§ Input for this task
-- START --

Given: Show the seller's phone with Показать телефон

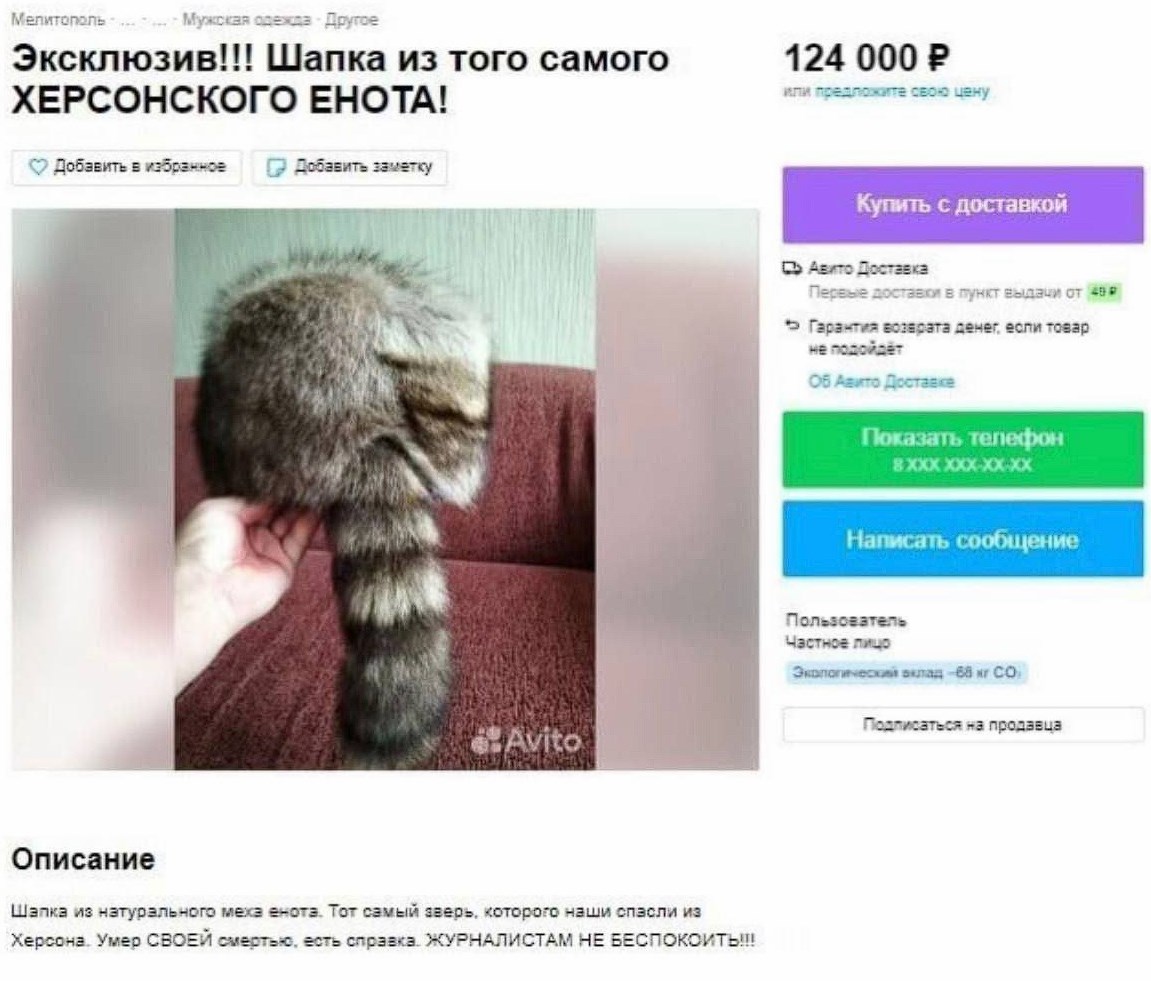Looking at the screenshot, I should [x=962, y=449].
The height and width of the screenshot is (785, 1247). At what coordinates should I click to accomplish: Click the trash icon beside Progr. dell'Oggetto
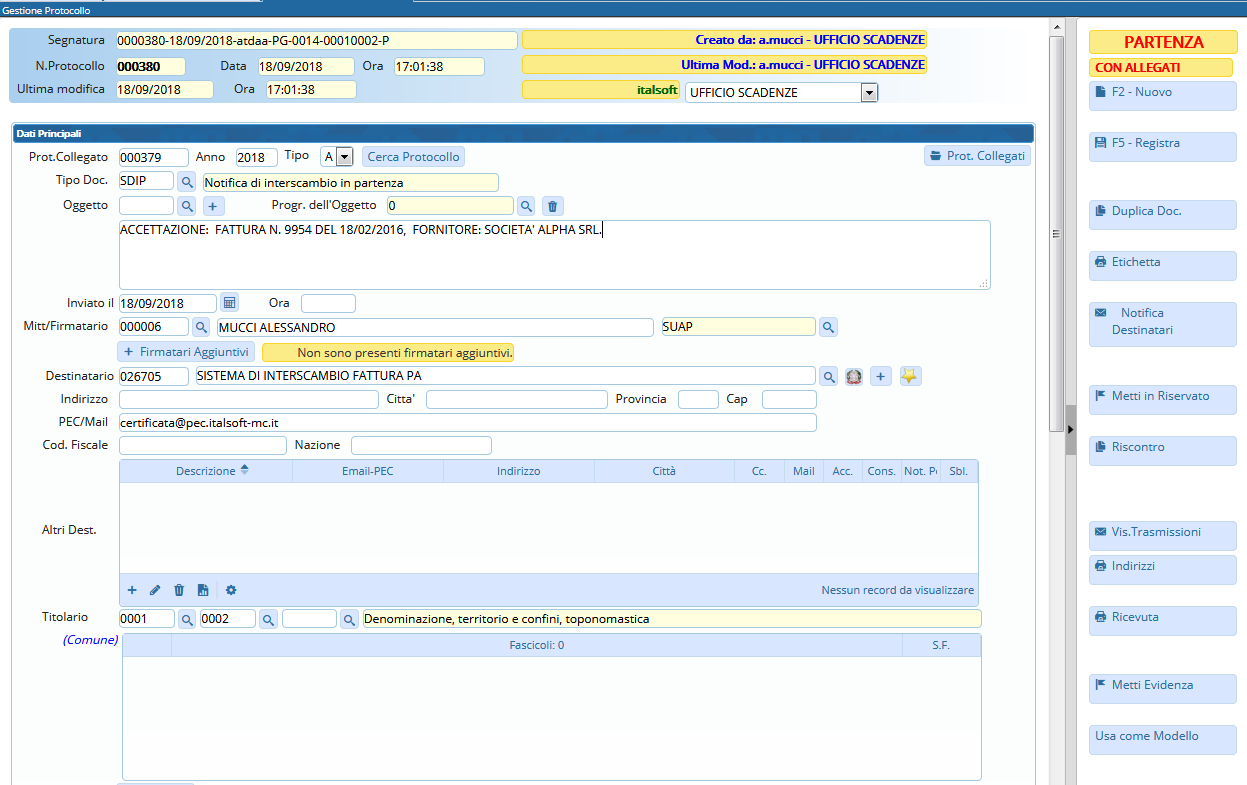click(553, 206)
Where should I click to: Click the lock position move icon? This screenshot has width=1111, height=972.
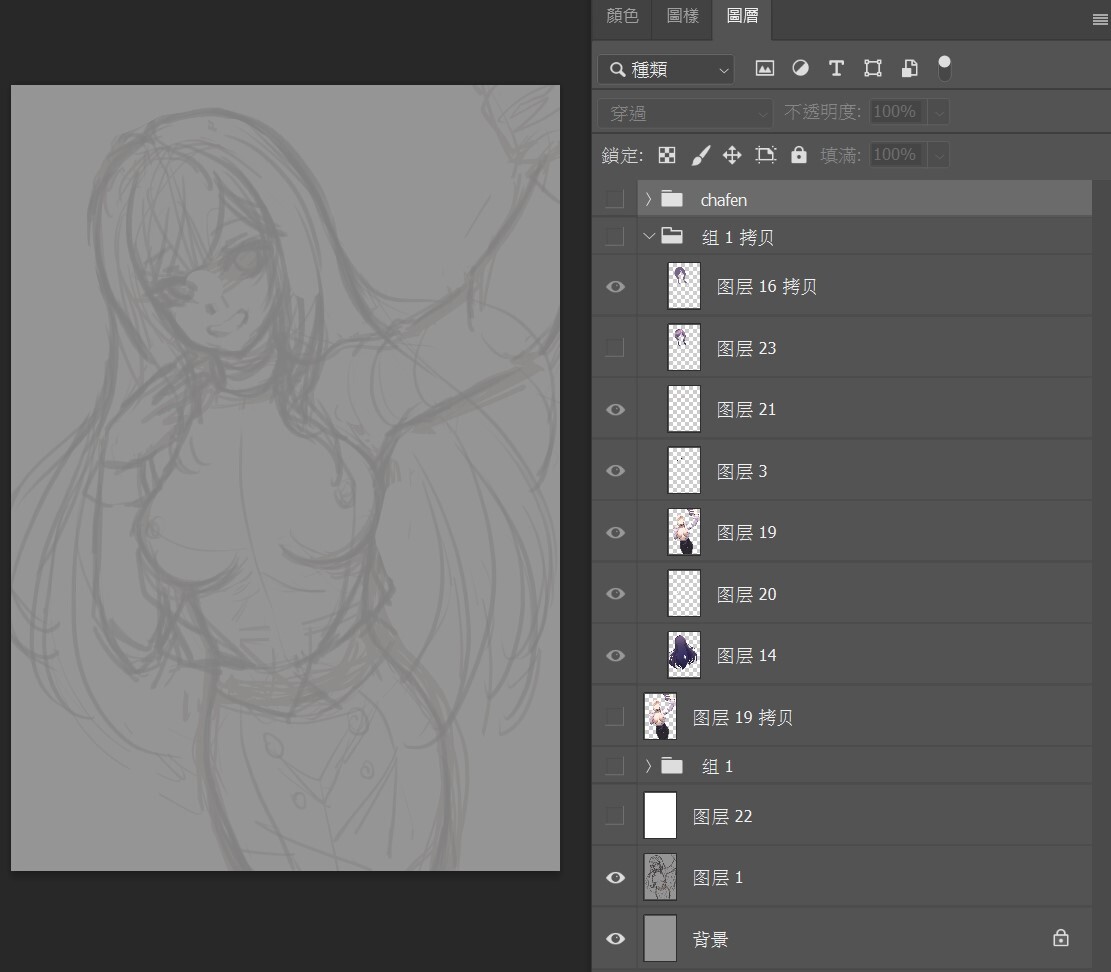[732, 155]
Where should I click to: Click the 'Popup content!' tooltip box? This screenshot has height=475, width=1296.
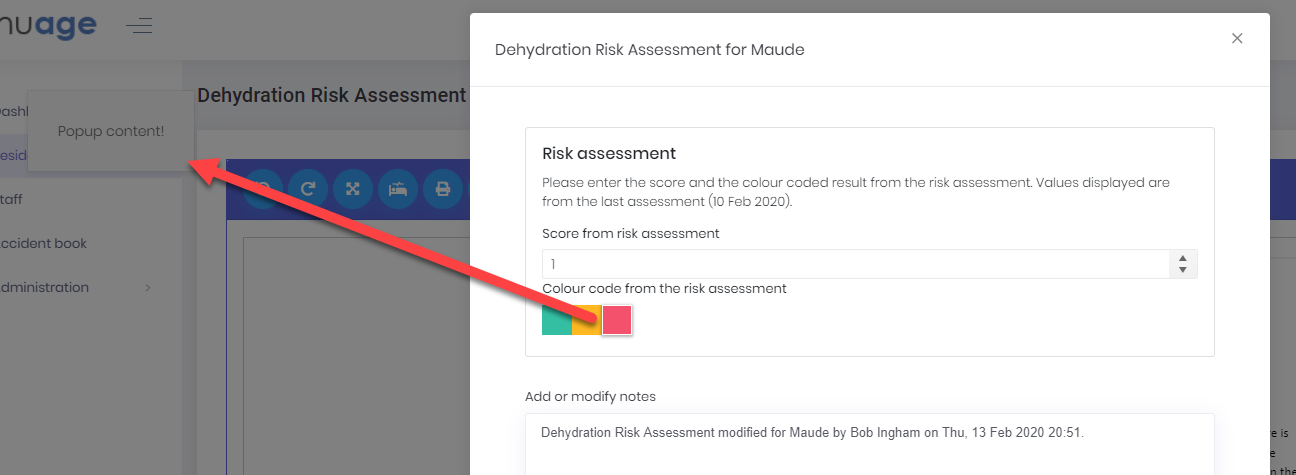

-- END --

§ Request
Return the records above word for word, leaving out the pictures.

§ Output for this exercise
Given: Show the seller's phone with Показать телефон

Looking at the screenshot, I should [x=962, y=449].
The height and width of the screenshot is (785, 1247). At what coordinates should I click to accomplish: Click the trash icon beside Progr. dell'Oggetto
click(553, 206)
Where should I click to: Click the lock position move icon? This screenshot has width=1111, height=972.
[732, 155]
Where should I click to: Click the 'Popup content!' tooltip box? This screenshot has height=475, width=1296.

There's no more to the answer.